I tempi per modificare l’Eudr (il Regolamento europeo sulla deforestazione entrato in vigore due anni fa e che sarà applicativo dal prossimo gennaio) sono ormai stretti, per questo i settori industriali più impattati dai suoi effetti - in particolare legnoarredo e agricoltura - intensificano le iniziative per sollecitare Bruxelles a rivedere alcuni aspetti della norma che, se confermati, avranno effetti economici e organizzativi molto pesanti per le aziende delle rispettive filiere.

Quello che le imprese chiedono è di ridurre ulteriormente gli oneri per le pmi e concentrare gli obblighi di due diligence sui primi operatori, attraverso una revisione del prossimo pacchetto Environmental Omnibus. Chiedono inoltre di potenziare il sistema informativo e garantire una classificazione del rischio Paesi più aderente alla realtà.

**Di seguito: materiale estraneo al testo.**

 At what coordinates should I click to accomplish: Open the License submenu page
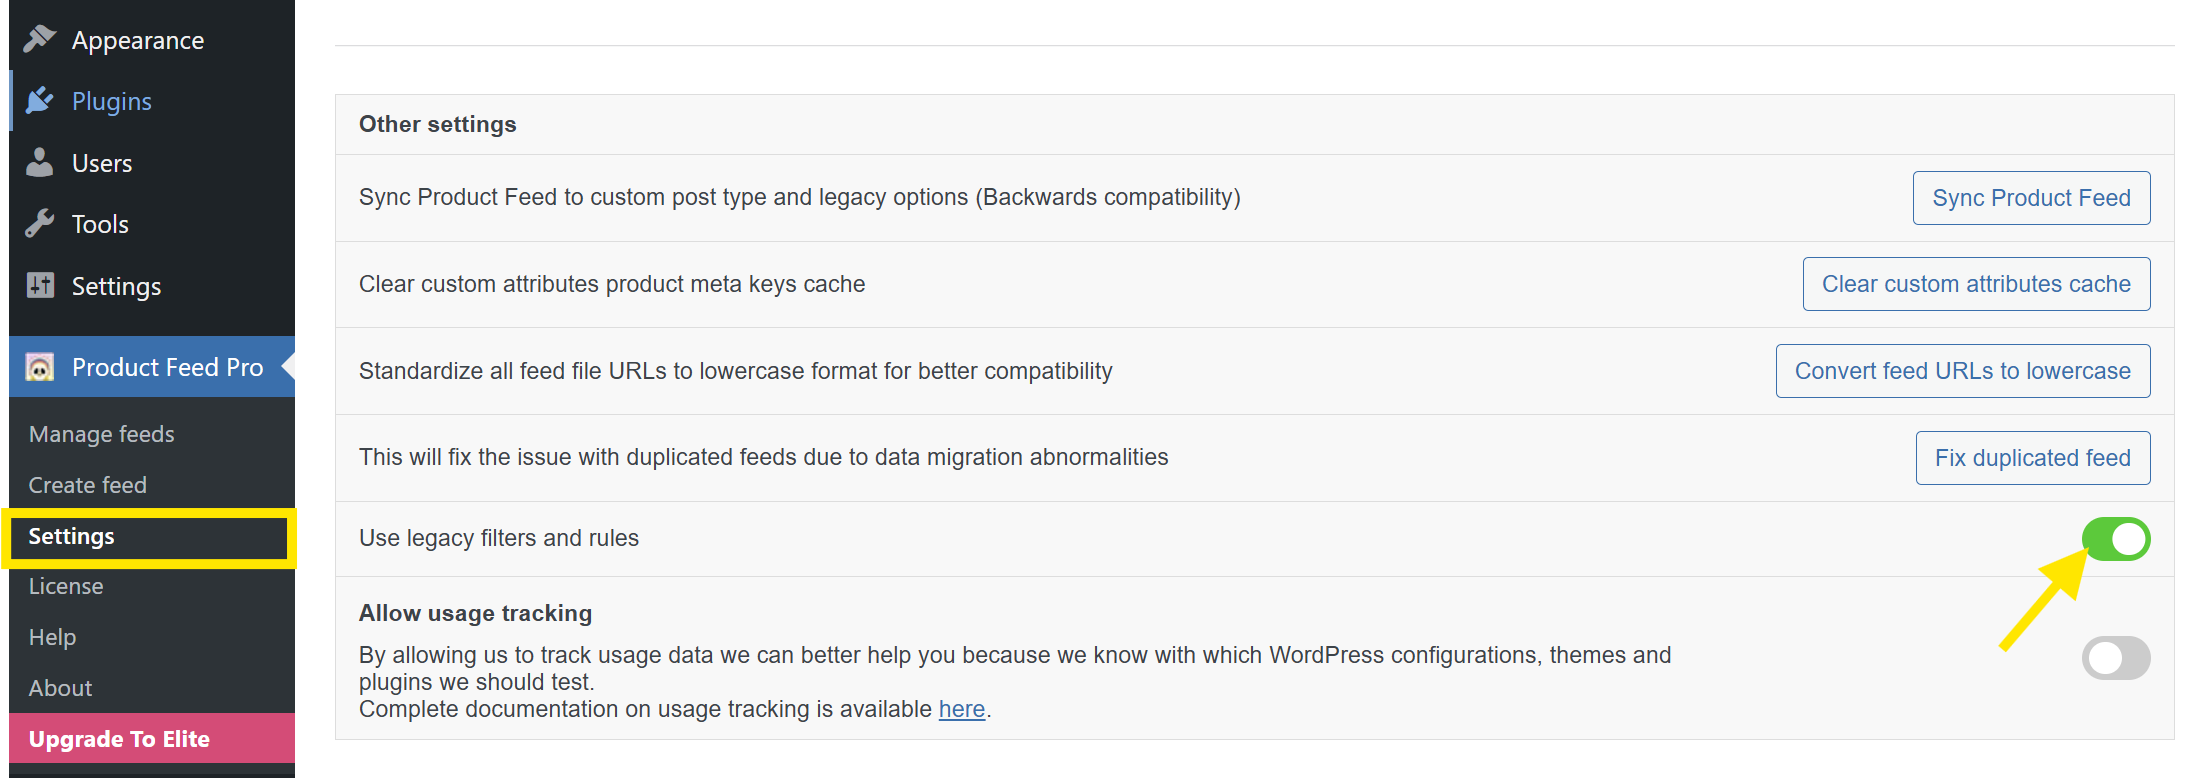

Richieste avanzate ieri da Confagricoltura e FederlegnoArredo durante un incontro nella sede dell’Europarlamento a Bruxlles, alla presenza del ministro italiano all’Agricoltura, della sovranità alimentare e delle foreste Francesco Lollobrigida, della vicepresidente del Parlamento europeo Antonella Sberna, degli europarlamentari Carlo Fidanza e Herbert Dorfmann.